#### Dataset entries:
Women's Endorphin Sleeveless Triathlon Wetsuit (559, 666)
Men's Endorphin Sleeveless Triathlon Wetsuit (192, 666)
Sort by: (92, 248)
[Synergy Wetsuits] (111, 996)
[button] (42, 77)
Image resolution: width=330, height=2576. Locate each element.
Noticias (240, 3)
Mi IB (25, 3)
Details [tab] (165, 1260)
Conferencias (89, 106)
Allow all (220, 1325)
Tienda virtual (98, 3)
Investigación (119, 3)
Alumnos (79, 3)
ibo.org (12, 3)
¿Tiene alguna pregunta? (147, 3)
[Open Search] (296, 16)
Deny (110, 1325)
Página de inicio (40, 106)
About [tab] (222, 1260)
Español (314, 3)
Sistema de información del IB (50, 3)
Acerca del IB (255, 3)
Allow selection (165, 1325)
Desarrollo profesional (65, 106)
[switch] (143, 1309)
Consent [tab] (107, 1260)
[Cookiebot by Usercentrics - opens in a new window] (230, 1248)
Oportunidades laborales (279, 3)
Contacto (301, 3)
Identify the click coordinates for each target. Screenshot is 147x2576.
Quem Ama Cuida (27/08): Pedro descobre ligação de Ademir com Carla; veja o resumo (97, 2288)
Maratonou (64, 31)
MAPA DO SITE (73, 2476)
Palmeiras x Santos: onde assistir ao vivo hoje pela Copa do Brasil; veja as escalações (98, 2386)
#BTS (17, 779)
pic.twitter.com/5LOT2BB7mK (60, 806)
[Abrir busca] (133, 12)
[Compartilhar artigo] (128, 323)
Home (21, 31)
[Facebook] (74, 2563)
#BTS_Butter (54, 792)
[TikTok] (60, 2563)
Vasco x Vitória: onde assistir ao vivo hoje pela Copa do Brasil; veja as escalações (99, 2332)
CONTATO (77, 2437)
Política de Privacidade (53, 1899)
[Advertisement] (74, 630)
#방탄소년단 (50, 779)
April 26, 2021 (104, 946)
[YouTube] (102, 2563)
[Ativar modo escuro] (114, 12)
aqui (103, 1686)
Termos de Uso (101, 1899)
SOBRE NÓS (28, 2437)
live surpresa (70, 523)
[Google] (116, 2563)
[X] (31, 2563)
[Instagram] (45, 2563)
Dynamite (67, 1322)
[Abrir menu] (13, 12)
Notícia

#### What is required:
The records above should be restated word for word, please.

#### Output of the exercise:
Women's Endorphin Sleeveless Triathlon Wetsuit (559, 666)
Men's Endorphin Sleeveless Triathlon Wetsuit (192, 666)
Sort by: (92, 248)
[Synergy Wetsuits] (111, 996)
[button] (42, 77)
Image resolution: width=330, height=2576. Locate each element.
Noticias (240, 3)
Mi IB (25, 3)
Details [tab] (165, 1260)
Conferencias (89, 106)
Allow all (220, 1325)
Tienda virtual (98, 3)
Investigación (119, 3)
Alumnos (79, 3)
ibo.org (12, 3)
¿Tiene alguna pregunta? (147, 3)
[Open Search] (296, 16)
Deny (110, 1325)
Página de inicio (40, 106)
About [tab] (222, 1260)
Español (314, 3)
Sistema de información del IB (50, 3)
Acerca del IB (255, 3)
Allow selection (165, 1325)
Desarrollo profesional (65, 106)
[switch] (143, 1309)
Consent [tab] (107, 1260)
[Cookiebot by Usercentrics - opens in a new window] (230, 1248)
Oportunidades laborales (279, 3)
Contacto (301, 3)
Identify the click coordinates for each target. Screenshot is 147x2576.
Quem Ama Cuida (27/08): Pedro descobre ligação de Ademir com Carla; veja o resumo (97, 2288)
Maratonou (64, 31)
MAPA DO SITE (73, 2476)
Palmeiras x Santos: onde assistir ao vivo hoje pela Copa do Brasil; veja as escalações (98, 2386)
#BTS (17, 779)
pic.twitter.com/5LOT2BB7mK (60, 806)
[Abrir busca] (133, 12)
[Compartilhar artigo] (128, 323)
Home (21, 31)
[Facebook] (74, 2563)
#BTS_Butter (54, 792)
[TikTok] (60, 2563)
Vasco x Vitória: onde assistir ao vivo hoje pela Copa do Brasil; veja as escalações (99, 2332)
CONTATO (77, 2437)
Política de Privacidade (53, 1899)
[Advertisement] (74, 630)
#방탄소년단 (50, 779)
April 26, 2021 (104, 946)
[YouTube] (102, 2563)
[Ativar modo escuro] (114, 12)
aqui (103, 1686)
Termos de Uso (101, 1899)
SOBRE NÓS (28, 2437)
live surpresa (70, 523)
[Google] (116, 2563)
[X] (31, 2563)
[Instagram] (45, 2563)
Dynamite (67, 1322)
[Abrir menu] (13, 12)
Notícia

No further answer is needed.